Once your doctor has put you on statins for your cholesterol problem, consider it as a lifelong commitment. If you stop the drug, your cholesterol levels will rise and put you at risk of cardiovascular events.

However, according to the Mayo Clinic, there can be exceptions where the individual has made changes in his diet, lost a good amount of weight, and made substantial changes for the better in his lifestyle.

Secondly, a family history of cardiovascular disease should be looked into to evaluate the quantum of risk.

In a case that looks favorable, the dose can be reduced initially, cholesterol levels monitored every six weeks and if the response is encouraging, the drug can be stopped. Following up with your doctor will be the key issue.

In the case of side effects such as liver and muscle damage, if stopping statins is not possible, your doctor will switch you over to other nonstatin cholesterol-lowering drugs.

How often to screen for cholesterol when on statins?

With statins, a reduction in cholesterol levels is seen in about two months’ time, when cholesterol levels should be checked again for comparison with the previous report.

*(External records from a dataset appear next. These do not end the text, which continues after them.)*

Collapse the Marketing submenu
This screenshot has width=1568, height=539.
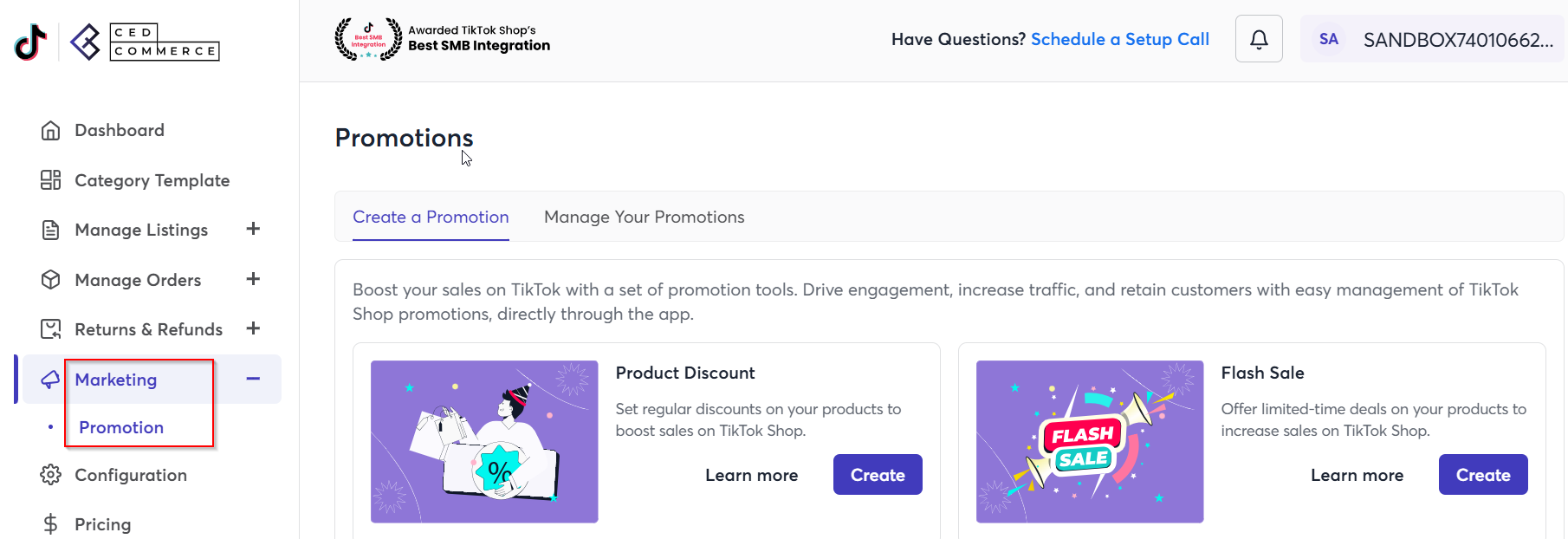(x=253, y=379)

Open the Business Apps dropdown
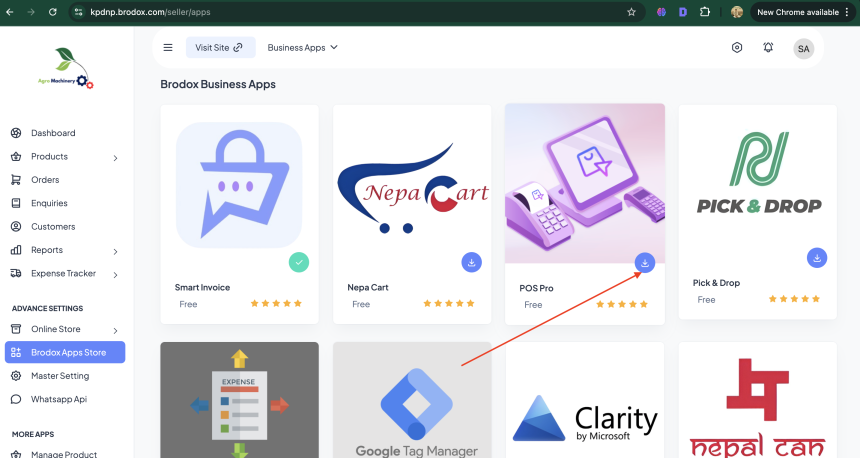click(303, 47)
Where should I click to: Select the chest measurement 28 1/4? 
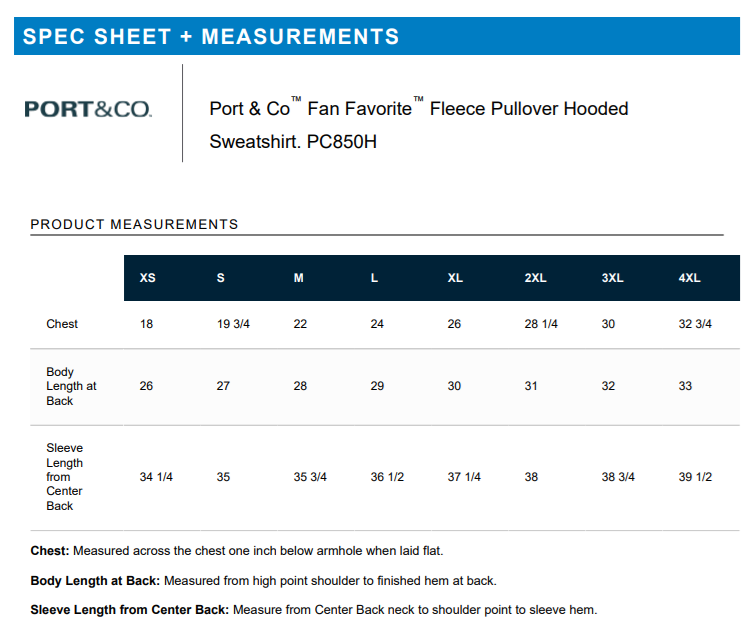[x=541, y=324]
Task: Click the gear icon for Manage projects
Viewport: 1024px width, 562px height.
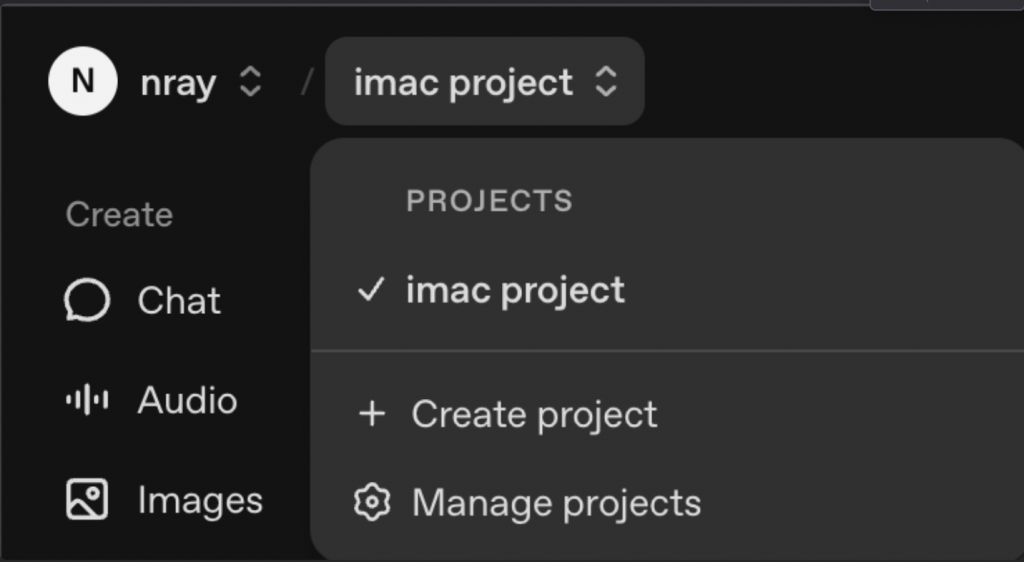Action: pos(372,502)

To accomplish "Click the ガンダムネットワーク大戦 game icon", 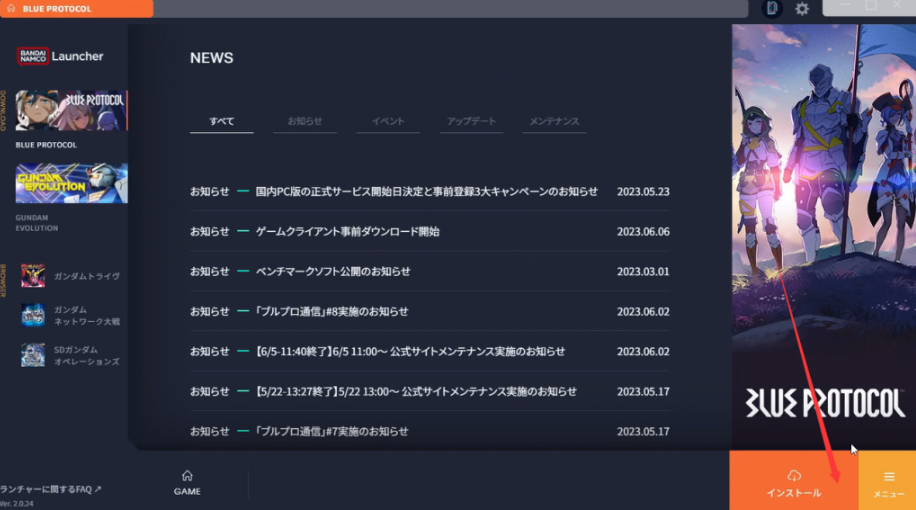I will pos(33,315).
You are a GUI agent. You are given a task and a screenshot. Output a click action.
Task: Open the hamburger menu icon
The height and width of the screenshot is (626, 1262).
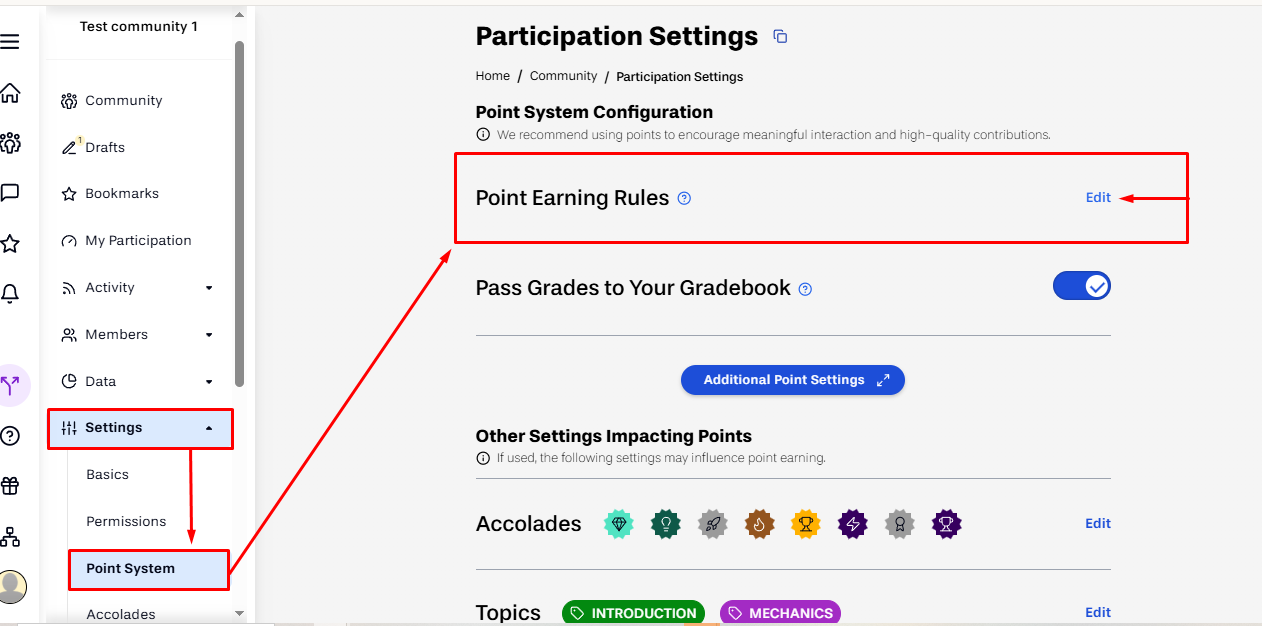(10, 42)
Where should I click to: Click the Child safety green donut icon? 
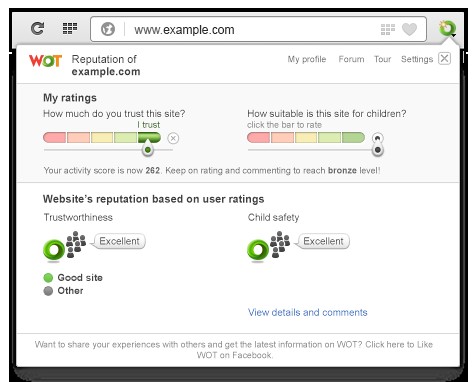(x=258, y=249)
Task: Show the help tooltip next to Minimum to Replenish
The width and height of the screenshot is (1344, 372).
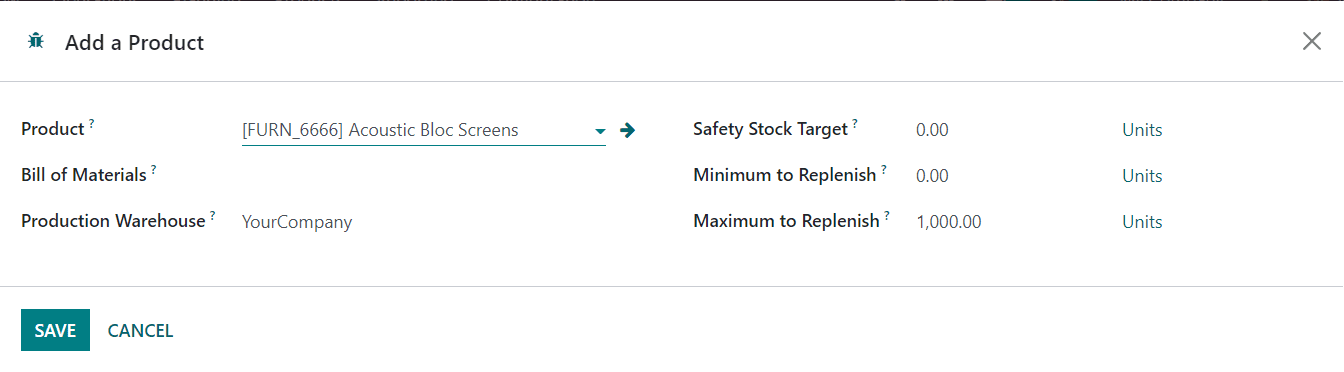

This helps in two ways. It shows the amount of success and also enables your doctor to determine whether any change in dosage is required or not.

Screening should thus be done every six to eight weeks till blood levels normalize. After that, some doctors recommend testing every six months and some advise once a year.

According to the FDA, the benefits of using statins far outweigh the risks of the side effects because the possibility of the risks is small.

In other words, weighing the pros against the cons, the FDA favors going in for the stains rather than against them in spite of the side effects, which are very rare.